(Excerpt from a dataset)

────

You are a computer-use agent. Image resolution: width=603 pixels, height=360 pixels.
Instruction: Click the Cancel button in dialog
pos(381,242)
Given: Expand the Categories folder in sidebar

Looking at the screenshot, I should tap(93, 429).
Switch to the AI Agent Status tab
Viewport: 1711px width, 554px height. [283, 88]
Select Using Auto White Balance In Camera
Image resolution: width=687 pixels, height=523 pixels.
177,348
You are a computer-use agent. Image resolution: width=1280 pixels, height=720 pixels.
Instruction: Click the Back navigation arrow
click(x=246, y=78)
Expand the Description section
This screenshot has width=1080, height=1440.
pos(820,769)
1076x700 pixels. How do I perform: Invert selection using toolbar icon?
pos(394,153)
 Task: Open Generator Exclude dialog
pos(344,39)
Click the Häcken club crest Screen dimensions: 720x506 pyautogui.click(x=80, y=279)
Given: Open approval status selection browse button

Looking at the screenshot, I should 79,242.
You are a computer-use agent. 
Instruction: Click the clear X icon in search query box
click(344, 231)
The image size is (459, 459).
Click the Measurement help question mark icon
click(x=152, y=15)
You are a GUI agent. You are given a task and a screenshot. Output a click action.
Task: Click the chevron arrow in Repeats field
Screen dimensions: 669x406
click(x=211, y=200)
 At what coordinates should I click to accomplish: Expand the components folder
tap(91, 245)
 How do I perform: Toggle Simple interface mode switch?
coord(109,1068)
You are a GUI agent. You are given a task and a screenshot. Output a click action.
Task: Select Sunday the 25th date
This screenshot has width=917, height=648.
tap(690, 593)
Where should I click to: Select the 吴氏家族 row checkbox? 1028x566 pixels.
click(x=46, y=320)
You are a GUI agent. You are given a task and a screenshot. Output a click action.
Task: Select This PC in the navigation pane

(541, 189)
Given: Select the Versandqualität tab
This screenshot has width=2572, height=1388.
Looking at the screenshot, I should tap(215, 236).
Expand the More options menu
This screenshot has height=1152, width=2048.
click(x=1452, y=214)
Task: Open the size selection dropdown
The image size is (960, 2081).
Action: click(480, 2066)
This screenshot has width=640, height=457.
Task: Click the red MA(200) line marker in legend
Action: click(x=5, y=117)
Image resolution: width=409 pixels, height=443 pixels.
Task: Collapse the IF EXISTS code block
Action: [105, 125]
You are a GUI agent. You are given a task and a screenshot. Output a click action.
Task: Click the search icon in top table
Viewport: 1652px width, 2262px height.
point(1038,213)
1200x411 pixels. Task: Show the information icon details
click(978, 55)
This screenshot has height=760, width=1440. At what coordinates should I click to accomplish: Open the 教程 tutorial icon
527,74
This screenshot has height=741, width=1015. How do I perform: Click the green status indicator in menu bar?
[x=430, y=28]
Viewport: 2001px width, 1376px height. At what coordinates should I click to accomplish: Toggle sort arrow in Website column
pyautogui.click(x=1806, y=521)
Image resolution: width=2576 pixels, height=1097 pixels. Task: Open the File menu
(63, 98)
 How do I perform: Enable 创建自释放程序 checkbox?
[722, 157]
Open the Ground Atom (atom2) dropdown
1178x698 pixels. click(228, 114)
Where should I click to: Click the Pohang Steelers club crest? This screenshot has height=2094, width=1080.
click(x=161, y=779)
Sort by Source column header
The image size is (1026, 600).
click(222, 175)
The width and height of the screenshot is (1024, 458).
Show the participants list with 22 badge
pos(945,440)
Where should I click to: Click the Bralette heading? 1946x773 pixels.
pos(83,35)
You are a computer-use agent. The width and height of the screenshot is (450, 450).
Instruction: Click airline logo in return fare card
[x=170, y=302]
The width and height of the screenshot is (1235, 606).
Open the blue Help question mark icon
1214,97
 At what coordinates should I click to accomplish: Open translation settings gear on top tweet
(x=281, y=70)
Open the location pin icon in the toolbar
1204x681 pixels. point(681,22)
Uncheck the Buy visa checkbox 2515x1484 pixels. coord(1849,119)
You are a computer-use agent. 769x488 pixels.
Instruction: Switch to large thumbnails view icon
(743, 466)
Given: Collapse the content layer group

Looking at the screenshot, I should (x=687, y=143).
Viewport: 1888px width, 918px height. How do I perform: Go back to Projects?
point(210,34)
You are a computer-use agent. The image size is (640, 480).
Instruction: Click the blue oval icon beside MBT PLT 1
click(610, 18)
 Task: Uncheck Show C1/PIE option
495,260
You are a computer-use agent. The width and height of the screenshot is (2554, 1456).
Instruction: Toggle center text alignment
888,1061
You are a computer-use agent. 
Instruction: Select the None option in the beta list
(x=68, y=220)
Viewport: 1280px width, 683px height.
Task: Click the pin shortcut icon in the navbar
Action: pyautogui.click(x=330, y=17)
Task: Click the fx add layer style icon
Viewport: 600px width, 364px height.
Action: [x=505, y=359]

────

▸ Request
Please rewrite the data above, swapping "computer-use agent" for "screen automation agent" everywhere it occurs and leaving everything else unchanged.

▸ Task result
You are a screen automation agent. Image resolution: width=603 pixels, height=360 pixels.
Instruction: Click the Cancel button in dialog
pos(381,242)
Given: Expand the Categories folder in sidebar

Looking at the screenshot, I should tap(93, 429).
Switch to the AI Agent Status tab
Viewport: 1711px width, 554px height. [283, 88]
Select Using Auto White Balance In Camera
Image resolution: width=687 pixels, height=523 pixels.
177,348
You are a screen automation agent. Image resolution: width=1280 pixels, height=720 pixels.
Instruction: Click the Back navigation arrow
click(x=246, y=78)
Expand the Description section
This screenshot has width=1080, height=1440.
pos(820,769)
1076x700 pixels. How do I perform: Invert selection using toolbar icon?
pos(394,153)
 Task: Open Generator Exclude dialog
pos(344,39)
Click the Häcken club crest Screen dimensions: 720x506 pyautogui.click(x=80, y=279)
Given: Open approval status selection browse button

Looking at the screenshot, I should 79,242.
You are a screen automation agent. 
Instruction: Click the clear X icon in search query box
click(344, 231)
The image size is (459, 459).
Click the Measurement help question mark icon
click(x=152, y=15)
You are a GUI agent. You are given a task and a screenshot. Output a click action.
Task: Click the chevron arrow in Repeats field
Screen dimensions: 669x406
click(x=211, y=200)
 At what coordinates should I click to accomplish: Expand the components folder
tap(91, 245)
 How do I perform: Toggle Simple interface mode switch?
coord(109,1068)
You are a GUI agent. You are given a task and a screenshot. Output a click action.
Task: Select Sunday the 25th date
This screenshot has width=917, height=648.
tap(690, 593)
Where should I click to: Select the 吴氏家族 row checkbox? 1028x566 pixels.
click(x=46, y=320)
You are a GUI agent. You are given a task and a screenshot. Output a click action.
Task: Select This PC in the navigation pane

(541, 189)
Given: Select the Versandqualität tab
This screenshot has width=2572, height=1388.
Looking at the screenshot, I should tap(215, 236).
Expand the More options menu
This screenshot has height=1152, width=2048.
click(x=1452, y=214)
Task: Open the size selection dropdown
The image size is (960, 2081).
Action: click(480, 2066)
This screenshot has width=640, height=457.
Task: Click the red MA(200) line marker in legend
Action: click(x=5, y=117)
Image resolution: width=409 pixels, height=443 pixels.
Task: Collapse the IF EXISTS code block
Action: [105, 125]
You are a GUI agent. You are given a task and a screenshot. Output a click action.
Task: Click the search icon in top table
Viewport: 1652px width, 2262px height.
point(1038,213)
1200x411 pixels. Task: Show the information icon details
click(978, 55)
This screenshot has height=760, width=1440. At what coordinates should I click to accomplish: Open the 教程 tutorial icon
527,74
This screenshot has height=741, width=1015. How do I perform: Click the green status indicator in menu bar?
[x=430, y=28]
Viewport: 2001px width, 1376px height. At what coordinates should I click to accomplish: Toggle sort arrow in Website column
pyautogui.click(x=1806, y=521)
Image resolution: width=2576 pixels, height=1097 pixels. Task: Open the File menu
(63, 98)
 How do I perform: Enable 创建自释放程序 checkbox?
[722, 157]
Open the Ground Atom (atom2) dropdown
1178x698 pixels. click(228, 114)
Where should I click to: Click the Pohang Steelers club crest? This screenshot has height=2094, width=1080.
click(x=161, y=779)
Sort by Source column header
The image size is (1026, 600).
click(222, 175)
The width and height of the screenshot is (1024, 458).
Show the participants list with 22 badge
pos(945,440)
Where should I click to: Click the Bralette heading? 1946x773 pixels.
pos(83,35)
You are a screen automation agent. The width and height of the screenshot is (450, 450).
Instruction: Click airline logo in return fare card
[x=170, y=302]
The width and height of the screenshot is (1235, 606).
Open the blue Help question mark icon
1214,97
 At what coordinates should I click to accomplish: Open translation settings gear on top tweet
(x=281, y=70)
Open the location pin icon in the toolbar
1204x681 pixels. point(681,22)
Uncheck the Buy visa checkbox 2515x1484 pixels. coord(1849,119)
You are a screen automation agent. 769x488 pixels.
Instruction: Switch to large thumbnails view icon
(743, 466)
Given: Collapse the content layer group

Looking at the screenshot, I should (x=687, y=143).
Viewport: 1888px width, 918px height. How do I perform: Go back to Projects?
point(210,34)
You are a screen automation agent. The image size is (640, 480).
Instruction: Click the blue oval icon beside MBT PLT 1
click(610, 18)
 Task: Uncheck Show C1/PIE option
495,260
You are a screen automation agent. The width and height of the screenshot is (2554, 1456).
Instruction: Toggle center text alignment
888,1061
You are a screen automation agent. 
Instruction: Select the None option in the beta list
(x=68, y=220)
Viewport: 1280px width, 683px height.
Task: Click the pin shortcut icon in the navbar
Action: pyautogui.click(x=330, y=17)
Task: Click the fx add layer style icon
Viewport: 600px width, 364px height.
Action: [x=505, y=359]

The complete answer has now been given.